It was one afternoon three years ago inside the Kranzberg Black Box as I was alone in the space and waiting as the lighting board powered up. In just a few minutes Michael Hagmeier would be arriving to perform his 2015 Fringe show "Digeridoo In The Dark." For that moment though, I was alone in a dark room with 80 seats, 600 square feet of performance space, forty lighting fixtures, and a day scheduled full of theatrical productions.

The room I was in would be filled with the tones and reverberations of Michael's instrument. It would host the rhythms of Tapman and his team of dancers. It would be teleported to Moscow as Lucy and her troop presented a Chekov drinking game. It would host Patrick's high school students presenting a surreal production of Alice in Wonderland. Carl would tell a story of a lonely man and the rental of a dissatisfied sexbot. All these stories would fill this space that in this moment glowed with the just the dull blue of a computer boot screen.

This space I was standing in at that moment, this was Holy Ground. Moses stood before a flame in the desert and learned the meaning of his life. I stood in that dim blue glow and recognized the meaning of these spaces we call theaters.

It has been over three years since that first cherished moment. I have traveled between venues and producers. I have watched puppets skewer the US political process. I have seen other puppets address the struggle of infertility. I have now seen Elizabeth take her audience into the emotional core of two mothers; one who lost her freedom the other who lost her child. I have cried in these theaters, as Jackie told a story of two sisters very different worldviews. I have laughed in these theaters, as Taylor told a story of dinosaur erotica and human vengance.

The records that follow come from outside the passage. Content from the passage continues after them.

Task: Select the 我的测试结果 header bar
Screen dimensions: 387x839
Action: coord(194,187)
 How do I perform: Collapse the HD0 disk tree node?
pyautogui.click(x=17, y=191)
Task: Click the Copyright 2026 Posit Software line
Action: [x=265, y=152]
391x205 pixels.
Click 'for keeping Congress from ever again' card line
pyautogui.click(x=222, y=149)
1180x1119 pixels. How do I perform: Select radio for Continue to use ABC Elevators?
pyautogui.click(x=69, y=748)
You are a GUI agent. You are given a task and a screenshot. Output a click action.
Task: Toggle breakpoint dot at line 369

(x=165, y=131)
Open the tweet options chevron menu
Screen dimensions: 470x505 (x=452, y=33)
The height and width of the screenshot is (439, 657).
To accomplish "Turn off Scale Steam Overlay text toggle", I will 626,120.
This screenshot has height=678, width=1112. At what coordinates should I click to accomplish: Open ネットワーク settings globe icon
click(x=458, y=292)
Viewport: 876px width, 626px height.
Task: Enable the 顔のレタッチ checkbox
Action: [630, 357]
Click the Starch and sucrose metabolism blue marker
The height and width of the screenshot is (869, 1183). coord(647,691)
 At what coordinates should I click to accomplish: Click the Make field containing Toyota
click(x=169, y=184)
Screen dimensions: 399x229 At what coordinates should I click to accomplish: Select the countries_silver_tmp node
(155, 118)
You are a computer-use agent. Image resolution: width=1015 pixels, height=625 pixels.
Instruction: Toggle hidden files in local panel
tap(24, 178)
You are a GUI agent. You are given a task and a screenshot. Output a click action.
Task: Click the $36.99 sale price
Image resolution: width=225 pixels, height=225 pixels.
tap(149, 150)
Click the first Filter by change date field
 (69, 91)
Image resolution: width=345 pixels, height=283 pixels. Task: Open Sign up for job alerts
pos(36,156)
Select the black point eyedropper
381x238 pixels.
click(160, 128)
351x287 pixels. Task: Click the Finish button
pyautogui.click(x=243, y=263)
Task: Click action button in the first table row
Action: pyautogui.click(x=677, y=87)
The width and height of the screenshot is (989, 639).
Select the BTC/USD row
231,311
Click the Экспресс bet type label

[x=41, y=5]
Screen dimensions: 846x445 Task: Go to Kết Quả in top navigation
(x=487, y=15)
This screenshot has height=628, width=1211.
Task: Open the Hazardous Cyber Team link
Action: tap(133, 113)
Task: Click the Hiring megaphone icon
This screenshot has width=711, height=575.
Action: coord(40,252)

Fringe is about the sanctity of the full human experience. Last night another staff member shared a song, "A Little Bit of Everything" by the band Dawes. The song's last lines are

It's not some message written in the dark.
Or Some truth that no one's seen.
It's a little bit of everything.

 

I produce theatre and work as the production manager for the St Lou Fringe Festival because I believe that theater is a sacred art. The art we create, the stories we tell, the voices we unleash into the world have the potential teach us all together what is the meaning we are searching for. For me this festival and these venues are my reminder that there is holy ground in this world if we listen to the voice from the voices speaking inside them reminding us there is something greater than our individual selves.
The reason this art of theatre embodies the divine is that it reaches inside the soul of the producers and exposes that "little bit of everything" we all need to see. Come take off your metaphorical shoes, and share this pure moment with us, because this space is holy ground.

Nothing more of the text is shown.